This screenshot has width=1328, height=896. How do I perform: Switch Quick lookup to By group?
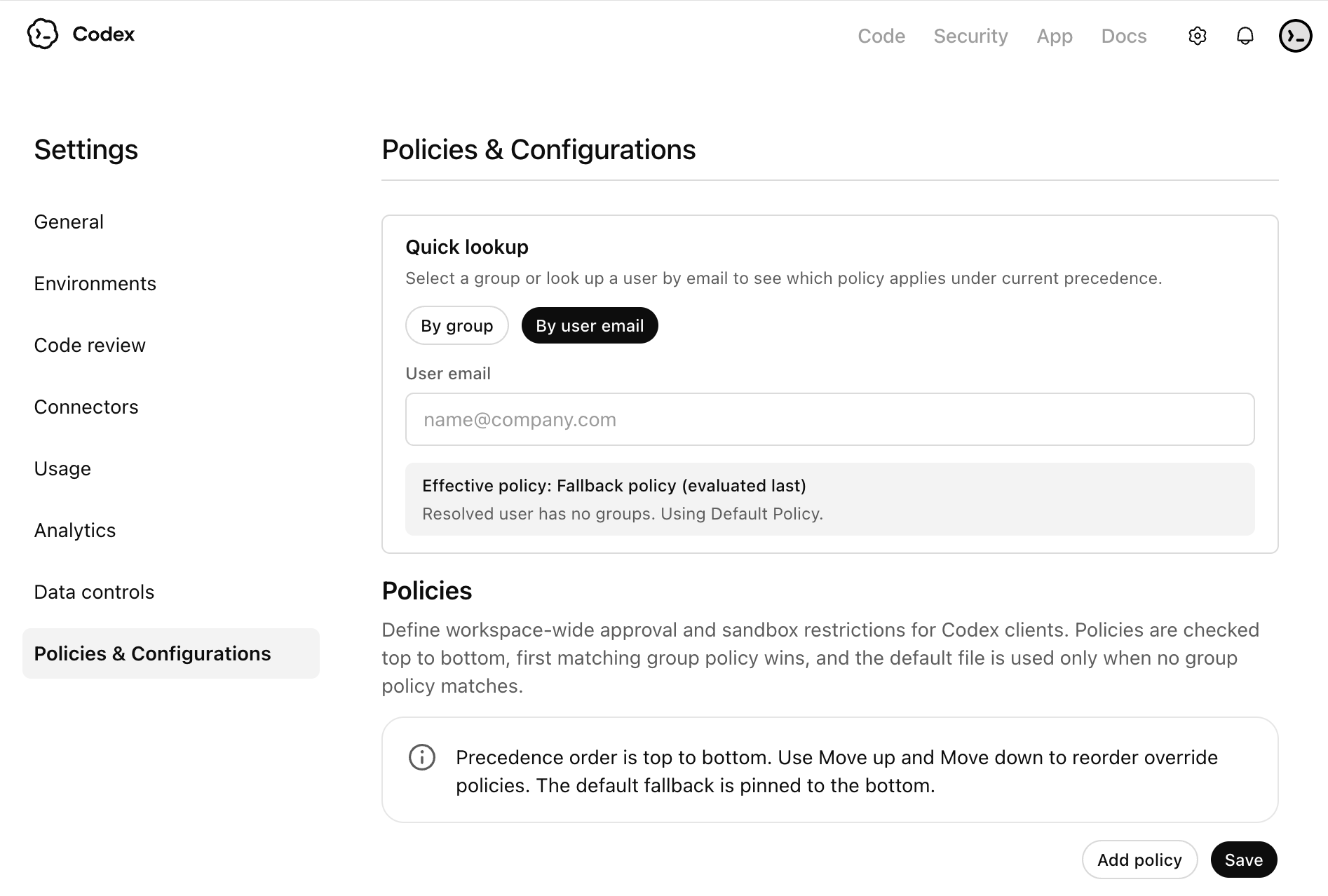tap(456, 325)
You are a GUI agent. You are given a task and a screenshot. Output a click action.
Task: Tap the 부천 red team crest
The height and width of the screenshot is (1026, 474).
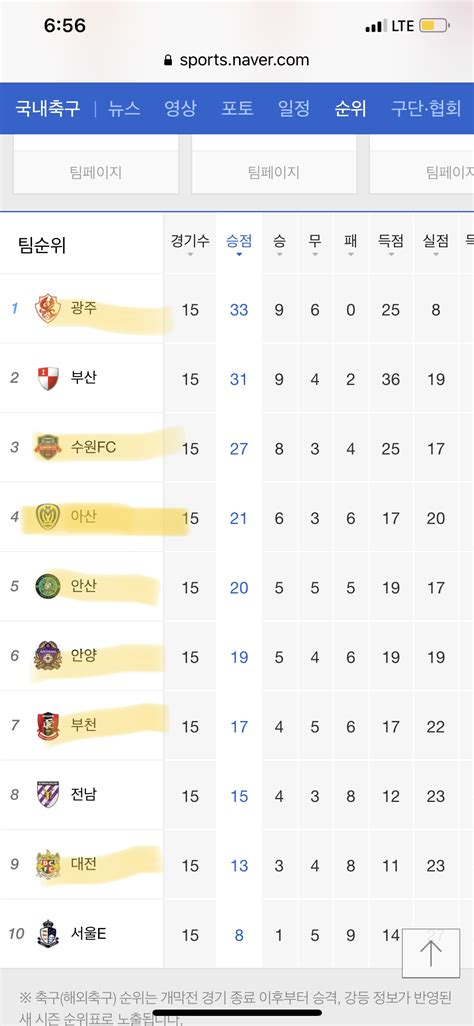48,726
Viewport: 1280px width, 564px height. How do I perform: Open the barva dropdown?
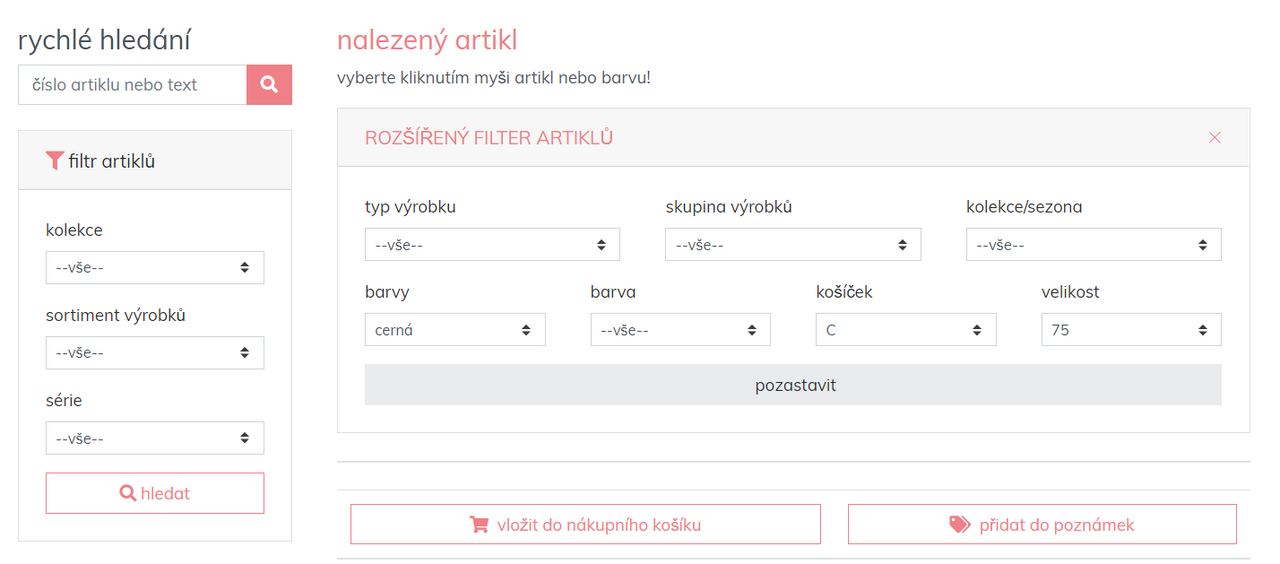(680, 330)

****************

* YOUR INSTRUCTIONS:
Reproduce all of the material above with the word "screenshot" switched to "capture" wherever it appears and everything else unchanged. Leave the pictures out of your answer.

* ANSWER TO THIS PROBLEM:
This capture has width=1328, height=896. How do I perform: Switch Quick lookup to By group?
tap(456, 325)
You are a GUI agent. You are given a task and a capture. Output a click action.
Task: Tap the 부천 red team crest
The height and width of the capture is (1026, 474).
48,726
Viewport: 1280px width, 564px height. How do I perform: Open the barva dropdown?
(680, 330)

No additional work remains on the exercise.